Required work: Please find the lines in the entries below that contain the word "Given", and copy each one.

Collected data:
______________________________

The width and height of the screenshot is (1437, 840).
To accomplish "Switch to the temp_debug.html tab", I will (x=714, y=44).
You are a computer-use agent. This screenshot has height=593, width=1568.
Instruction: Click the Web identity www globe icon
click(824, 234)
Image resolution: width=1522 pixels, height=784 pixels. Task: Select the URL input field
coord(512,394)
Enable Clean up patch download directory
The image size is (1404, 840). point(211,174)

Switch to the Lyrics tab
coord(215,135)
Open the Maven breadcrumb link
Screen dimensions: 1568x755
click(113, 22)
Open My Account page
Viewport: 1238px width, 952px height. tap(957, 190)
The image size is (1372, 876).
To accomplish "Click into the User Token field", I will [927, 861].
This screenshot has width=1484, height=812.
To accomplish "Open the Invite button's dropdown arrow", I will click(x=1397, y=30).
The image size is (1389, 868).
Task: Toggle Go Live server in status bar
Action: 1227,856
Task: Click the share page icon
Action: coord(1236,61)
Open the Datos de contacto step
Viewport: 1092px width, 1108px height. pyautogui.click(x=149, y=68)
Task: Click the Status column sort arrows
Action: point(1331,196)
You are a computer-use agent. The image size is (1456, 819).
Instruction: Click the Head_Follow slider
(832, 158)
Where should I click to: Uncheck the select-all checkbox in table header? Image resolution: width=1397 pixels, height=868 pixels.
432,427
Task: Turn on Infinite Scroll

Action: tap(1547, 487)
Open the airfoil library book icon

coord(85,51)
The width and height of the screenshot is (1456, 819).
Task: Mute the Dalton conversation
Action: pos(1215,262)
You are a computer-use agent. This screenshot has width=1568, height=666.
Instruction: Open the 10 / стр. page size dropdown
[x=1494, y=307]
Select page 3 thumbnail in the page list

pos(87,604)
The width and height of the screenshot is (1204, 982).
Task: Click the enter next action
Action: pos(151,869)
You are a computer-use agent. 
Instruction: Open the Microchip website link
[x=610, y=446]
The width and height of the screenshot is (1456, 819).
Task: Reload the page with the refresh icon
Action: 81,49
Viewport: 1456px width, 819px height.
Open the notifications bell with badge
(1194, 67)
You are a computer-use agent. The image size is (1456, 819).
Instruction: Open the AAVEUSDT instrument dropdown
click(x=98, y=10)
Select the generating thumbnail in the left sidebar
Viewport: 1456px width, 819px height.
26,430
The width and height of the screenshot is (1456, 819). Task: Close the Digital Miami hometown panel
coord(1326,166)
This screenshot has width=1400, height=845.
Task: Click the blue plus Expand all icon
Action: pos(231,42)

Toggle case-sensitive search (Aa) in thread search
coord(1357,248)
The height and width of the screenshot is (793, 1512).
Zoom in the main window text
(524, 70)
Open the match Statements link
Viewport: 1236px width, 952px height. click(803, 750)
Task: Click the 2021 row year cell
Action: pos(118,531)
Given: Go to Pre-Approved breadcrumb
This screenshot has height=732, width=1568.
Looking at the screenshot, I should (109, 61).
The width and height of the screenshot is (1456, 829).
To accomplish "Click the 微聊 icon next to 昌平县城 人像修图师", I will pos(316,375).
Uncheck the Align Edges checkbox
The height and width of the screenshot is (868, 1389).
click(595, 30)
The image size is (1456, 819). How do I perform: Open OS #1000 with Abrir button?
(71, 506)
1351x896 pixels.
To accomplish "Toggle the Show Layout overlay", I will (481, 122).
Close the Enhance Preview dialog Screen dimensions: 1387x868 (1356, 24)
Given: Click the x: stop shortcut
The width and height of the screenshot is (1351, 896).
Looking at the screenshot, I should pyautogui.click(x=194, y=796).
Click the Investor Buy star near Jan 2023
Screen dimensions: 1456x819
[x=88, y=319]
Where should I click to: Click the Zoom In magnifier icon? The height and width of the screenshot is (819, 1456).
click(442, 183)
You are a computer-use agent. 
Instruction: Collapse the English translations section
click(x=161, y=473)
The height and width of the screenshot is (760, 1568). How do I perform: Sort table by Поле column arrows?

______________________________

Reply to the task:
Given: Go to Pre-Approved breadcrumb
Given: Click the x: stop shortcut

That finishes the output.